(Collected data entries)
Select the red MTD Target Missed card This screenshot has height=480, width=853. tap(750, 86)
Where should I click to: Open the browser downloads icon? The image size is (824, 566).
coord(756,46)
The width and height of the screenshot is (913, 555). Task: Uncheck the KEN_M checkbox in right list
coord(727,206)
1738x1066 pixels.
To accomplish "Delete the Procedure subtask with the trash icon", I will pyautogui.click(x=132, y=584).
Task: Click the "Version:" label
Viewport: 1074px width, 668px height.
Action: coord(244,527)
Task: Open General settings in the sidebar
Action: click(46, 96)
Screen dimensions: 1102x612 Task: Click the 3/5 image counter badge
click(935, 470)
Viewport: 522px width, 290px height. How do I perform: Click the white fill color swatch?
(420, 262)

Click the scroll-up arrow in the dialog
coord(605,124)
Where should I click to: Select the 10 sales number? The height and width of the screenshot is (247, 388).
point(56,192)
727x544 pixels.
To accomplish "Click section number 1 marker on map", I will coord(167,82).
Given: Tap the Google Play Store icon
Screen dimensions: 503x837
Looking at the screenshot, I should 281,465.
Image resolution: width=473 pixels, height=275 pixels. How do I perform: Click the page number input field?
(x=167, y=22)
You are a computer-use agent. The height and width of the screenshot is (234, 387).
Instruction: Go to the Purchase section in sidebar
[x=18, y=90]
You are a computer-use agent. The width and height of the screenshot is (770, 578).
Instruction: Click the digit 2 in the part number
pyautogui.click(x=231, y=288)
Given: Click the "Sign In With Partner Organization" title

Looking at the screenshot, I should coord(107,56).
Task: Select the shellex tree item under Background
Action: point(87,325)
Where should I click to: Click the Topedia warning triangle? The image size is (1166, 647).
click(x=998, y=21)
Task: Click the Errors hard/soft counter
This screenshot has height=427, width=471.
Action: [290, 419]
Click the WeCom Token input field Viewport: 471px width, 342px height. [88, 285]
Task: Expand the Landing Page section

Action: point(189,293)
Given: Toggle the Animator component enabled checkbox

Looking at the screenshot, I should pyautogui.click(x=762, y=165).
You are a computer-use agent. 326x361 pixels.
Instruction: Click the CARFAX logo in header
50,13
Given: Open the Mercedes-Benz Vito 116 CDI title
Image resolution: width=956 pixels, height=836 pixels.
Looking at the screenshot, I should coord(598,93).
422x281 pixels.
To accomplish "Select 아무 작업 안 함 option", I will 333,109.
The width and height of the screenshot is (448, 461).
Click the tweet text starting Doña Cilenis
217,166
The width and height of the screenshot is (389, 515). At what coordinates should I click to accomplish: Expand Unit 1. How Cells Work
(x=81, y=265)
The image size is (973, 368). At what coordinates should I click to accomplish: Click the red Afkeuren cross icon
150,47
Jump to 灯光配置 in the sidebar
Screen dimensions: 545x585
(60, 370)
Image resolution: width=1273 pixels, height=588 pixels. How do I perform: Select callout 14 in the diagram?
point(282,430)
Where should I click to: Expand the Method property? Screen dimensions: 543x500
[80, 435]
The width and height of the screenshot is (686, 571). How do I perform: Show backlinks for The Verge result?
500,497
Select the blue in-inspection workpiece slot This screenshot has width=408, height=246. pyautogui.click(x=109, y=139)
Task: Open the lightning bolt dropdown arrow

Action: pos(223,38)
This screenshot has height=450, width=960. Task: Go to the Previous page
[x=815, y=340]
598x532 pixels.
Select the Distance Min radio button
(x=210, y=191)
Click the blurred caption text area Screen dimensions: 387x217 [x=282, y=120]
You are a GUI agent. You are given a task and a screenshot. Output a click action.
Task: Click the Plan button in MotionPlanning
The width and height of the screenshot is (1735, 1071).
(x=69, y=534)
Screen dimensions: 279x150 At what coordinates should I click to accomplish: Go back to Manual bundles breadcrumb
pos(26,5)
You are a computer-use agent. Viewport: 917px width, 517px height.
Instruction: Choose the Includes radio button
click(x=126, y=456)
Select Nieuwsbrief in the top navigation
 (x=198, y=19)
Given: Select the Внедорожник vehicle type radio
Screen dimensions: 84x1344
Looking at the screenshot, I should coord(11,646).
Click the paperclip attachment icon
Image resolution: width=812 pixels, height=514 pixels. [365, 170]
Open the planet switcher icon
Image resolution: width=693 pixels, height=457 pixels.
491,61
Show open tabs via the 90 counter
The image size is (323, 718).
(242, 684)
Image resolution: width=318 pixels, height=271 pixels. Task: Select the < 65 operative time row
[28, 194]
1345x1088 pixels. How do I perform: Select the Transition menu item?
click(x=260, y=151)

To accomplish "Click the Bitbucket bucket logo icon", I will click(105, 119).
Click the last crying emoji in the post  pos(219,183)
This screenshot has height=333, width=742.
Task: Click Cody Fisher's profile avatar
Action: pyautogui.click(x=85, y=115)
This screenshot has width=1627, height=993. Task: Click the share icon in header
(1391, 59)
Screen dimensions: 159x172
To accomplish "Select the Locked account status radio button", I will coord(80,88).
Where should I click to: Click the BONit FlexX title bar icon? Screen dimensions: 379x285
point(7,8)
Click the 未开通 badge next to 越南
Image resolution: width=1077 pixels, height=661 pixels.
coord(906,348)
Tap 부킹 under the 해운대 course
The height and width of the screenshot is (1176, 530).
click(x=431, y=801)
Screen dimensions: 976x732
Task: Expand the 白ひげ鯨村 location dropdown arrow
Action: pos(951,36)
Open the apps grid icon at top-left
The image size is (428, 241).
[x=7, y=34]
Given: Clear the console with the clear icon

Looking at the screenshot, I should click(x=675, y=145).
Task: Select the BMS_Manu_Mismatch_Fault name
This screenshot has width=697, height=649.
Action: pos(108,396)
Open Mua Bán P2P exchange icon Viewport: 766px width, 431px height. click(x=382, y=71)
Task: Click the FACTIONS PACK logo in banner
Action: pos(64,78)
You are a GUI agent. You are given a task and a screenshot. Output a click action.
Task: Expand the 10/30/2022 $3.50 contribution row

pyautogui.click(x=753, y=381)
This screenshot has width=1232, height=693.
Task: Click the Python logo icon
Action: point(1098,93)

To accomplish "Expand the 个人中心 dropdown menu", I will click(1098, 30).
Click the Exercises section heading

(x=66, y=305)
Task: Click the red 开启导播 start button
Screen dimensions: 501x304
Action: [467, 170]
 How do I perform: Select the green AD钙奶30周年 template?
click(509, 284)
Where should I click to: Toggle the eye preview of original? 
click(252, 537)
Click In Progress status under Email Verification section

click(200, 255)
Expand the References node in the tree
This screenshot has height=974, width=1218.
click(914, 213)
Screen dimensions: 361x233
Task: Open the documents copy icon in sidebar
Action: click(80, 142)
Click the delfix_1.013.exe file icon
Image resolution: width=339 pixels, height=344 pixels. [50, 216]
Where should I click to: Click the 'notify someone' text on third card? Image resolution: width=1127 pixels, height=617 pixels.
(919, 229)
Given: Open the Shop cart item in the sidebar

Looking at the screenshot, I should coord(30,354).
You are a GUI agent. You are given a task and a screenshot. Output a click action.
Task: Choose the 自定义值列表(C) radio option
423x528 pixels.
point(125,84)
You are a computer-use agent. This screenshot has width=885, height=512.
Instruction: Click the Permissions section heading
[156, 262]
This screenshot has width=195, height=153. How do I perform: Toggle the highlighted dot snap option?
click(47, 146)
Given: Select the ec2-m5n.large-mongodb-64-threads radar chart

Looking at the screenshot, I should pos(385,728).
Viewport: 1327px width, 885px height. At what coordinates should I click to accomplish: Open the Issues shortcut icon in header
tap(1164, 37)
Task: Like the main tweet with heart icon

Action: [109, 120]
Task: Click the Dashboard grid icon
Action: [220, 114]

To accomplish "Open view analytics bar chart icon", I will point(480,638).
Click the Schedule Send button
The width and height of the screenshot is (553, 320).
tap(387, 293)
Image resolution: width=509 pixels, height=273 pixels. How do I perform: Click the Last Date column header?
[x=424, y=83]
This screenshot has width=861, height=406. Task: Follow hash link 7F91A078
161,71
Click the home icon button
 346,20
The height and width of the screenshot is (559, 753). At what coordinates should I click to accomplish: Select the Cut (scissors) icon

■ Your goal ■
Check every line of the records, and copy the ones that hold the word "computer".

■ Reply ■
You are a computer-use agent. The height and width of the screenshot is (234, 387).
You are a computer-use agent. The width and height of the screenshot is (770, 578).
You are a computer-use agent. 326x361 pixels.
You are a computer-use agent. Viewport: 917px width, 517px height.
You are a computer-use agent. This screenshot has width=885, height=512.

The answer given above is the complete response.